Objetivo del ejercicio → Presenta todas las líneas de las entradas siguientes como una lista numerada, omitiendo las líneas en blanco.

Datos del ejercicio →
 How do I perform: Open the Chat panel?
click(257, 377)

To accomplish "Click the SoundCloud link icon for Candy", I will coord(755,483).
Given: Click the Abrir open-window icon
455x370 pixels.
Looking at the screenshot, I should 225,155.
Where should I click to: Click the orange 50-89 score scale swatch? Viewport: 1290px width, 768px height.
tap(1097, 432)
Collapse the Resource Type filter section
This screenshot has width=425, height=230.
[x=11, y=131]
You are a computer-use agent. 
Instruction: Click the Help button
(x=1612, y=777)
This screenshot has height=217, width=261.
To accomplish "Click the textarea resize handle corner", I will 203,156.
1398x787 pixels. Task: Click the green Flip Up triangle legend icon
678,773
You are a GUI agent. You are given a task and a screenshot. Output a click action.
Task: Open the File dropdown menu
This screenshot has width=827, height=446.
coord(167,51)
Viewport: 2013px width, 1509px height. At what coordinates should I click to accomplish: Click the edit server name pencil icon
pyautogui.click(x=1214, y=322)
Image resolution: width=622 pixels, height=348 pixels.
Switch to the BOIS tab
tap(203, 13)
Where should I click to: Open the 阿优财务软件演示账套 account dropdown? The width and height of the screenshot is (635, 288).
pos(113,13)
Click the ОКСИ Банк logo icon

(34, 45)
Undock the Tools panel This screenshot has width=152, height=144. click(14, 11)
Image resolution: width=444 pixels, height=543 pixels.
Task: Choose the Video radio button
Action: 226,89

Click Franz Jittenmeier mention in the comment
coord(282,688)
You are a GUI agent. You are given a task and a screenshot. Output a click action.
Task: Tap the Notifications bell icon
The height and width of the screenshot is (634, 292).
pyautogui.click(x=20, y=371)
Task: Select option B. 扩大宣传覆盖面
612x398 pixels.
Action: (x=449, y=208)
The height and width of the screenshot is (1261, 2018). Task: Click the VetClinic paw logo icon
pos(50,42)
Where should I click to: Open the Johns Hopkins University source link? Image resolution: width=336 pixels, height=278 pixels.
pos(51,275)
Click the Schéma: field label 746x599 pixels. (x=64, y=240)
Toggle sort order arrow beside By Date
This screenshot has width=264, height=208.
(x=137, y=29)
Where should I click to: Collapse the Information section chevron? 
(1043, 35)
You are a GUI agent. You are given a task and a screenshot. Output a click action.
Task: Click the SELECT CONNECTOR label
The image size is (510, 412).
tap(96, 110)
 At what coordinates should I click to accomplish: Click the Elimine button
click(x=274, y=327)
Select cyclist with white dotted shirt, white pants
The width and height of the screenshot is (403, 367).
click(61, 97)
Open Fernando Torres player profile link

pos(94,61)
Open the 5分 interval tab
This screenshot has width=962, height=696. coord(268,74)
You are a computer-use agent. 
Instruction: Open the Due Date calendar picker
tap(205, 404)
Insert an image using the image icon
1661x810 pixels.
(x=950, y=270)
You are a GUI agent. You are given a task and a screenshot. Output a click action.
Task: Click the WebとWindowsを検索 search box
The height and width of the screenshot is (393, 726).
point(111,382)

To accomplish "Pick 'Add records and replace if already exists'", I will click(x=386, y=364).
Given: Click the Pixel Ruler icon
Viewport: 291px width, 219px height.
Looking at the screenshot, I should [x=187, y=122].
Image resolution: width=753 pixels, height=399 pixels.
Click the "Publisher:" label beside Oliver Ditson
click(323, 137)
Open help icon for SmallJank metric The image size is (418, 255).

Respuesta completa →
1.  How do I perform: Open the Chat panel?
2. click(257, 377)
3. To accomplish "Click the SoundCloud link icon for Candy", I will coord(755,483).
4. Given: Click the Abrir open-window icon
5. 455x370 pixels.
6. Looking at the screenshot, I should 225,155.
7. Where should I click to: Click the orange 50-89 score scale swatch? Viewport: 1290px width, 768px height.
8. tap(1097, 432)
9. Collapse the Resource Type filter section
10. This screenshot has width=425, height=230.
11. [x=11, y=131]
12. You are a computer-use agent. 
13. Instruction: Click the Help button
14. (x=1612, y=777)
15. This screenshot has height=217, width=261.
16. To accomplish "Click the textarea resize handle corner", I will 203,156.
17. 1398x787 pixels. Task: Click the green Flip Up triangle legend icon
18. 678,773
19. You are a GUI agent. You are given a task and a screenshot. Output a click action.
20. Task: Open the File dropdown menu
21. This screenshot has width=827, height=446.
22. coord(167,51)
23. Viewport: 2013px width, 1509px height. At what coordinates should I click to accomplish: Click the edit server name pencil icon
24. pyautogui.click(x=1214, y=322)
25. Image resolution: width=622 pixels, height=348 pixels.
26. Switch to the BOIS tab
27. tap(203, 13)
28. Where should I click to: Open the 阿优财务软件演示账套 account dropdown? The width and height of the screenshot is (635, 288).
29. pos(113,13)
30. Click the ОКСИ Банк logo icon
31. (34, 45)
32. Undock the Tools panel This screenshot has width=152, height=144. click(14, 11)
33. Image resolution: width=444 pixels, height=543 pixels.
34. Task: Choose the Video radio button
35. Action: 226,89
36. Click Franz Jittenmeier mention in the comment
37. coord(282,688)
38. You are a GUI agent. You are given a task and a screenshot. Output a click action.
39. Task: Tap the Notifications bell icon
40. The height and width of the screenshot is (634, 292).
41. pyautogui.click(x=20, y=371)
42. Task: Select option B. 扩大宣传覆盖面
43. 612x398 pixels.
44. Action: (x=449, y=208)
45. The height and width of the screenshot is (1261, 2018). Task: Click the VetClinic paw logo icon
46. pos(50,42)
47. Where should I click to: Open the Johns Hopkins University source link? Image resolution: width=336 pixels, height=278 pixels.
48. pos(51,275)
49. Click the Schéma: field label 746x599 pixels. (x=64, y=240)
50. Toggle sort order arrow beside By Date
51. This screenshot has width=264, height=208.
52. (x=137, y=29)
53. Where should I click to: Collapse the Information section chevron? 
54. (1043, 35)
55. You are a GUI agent. You are given a task and a screenshot. Output a click action.
56. Task: Click the SELECT CONNECTOR label
57. The image size is (510, 412).
58. tap(96, 110)
59.  At what coordinates should I click to accomplish: Click the Elimine button
60. click(x=274, y=327)
61. Select cyclist with white dotted shirt, white pants
62. The width and height of the screenshot is (403, 367).
63. click(61, 97)
64. Open Fernando Torres player profile link
65. pos(94,61)
66. Open the 5分 interval tab
67. This screenshot has width=962, height=696. coord(268,74)
68. You are a computer-use agent. 
69. Instruction: Open the Due Date calendar picker
70. tap(205, 404)
71. Insert an image using the image icon
72. 1661x810 pixels.
73. (x=950, y=270)
74. You are a GUI agent. You are given a task and a screenshot. Output a click action.
75. Task: Click the WebとWindowsを検索 search box
76. The height and width of the screenshot is (393, 726).
77. point(111,382)
78. To accomplish "Pick 'Add records and replace if already exists'", I will click(x=386, y=364).
79. Given: Click the Pixel Ruler icon
80. Viewport: 291px width, 219px height.
81. Looking at the screenshot, I should [x=187, y=122].
82. Image resolution: width=753 pixels, height=399 pixels.
83. Click the "Publisher:" label beside Oliver Ditson
84. click(323, 137)
85. Open help icon for SmallJank metric The image size is (418, 255).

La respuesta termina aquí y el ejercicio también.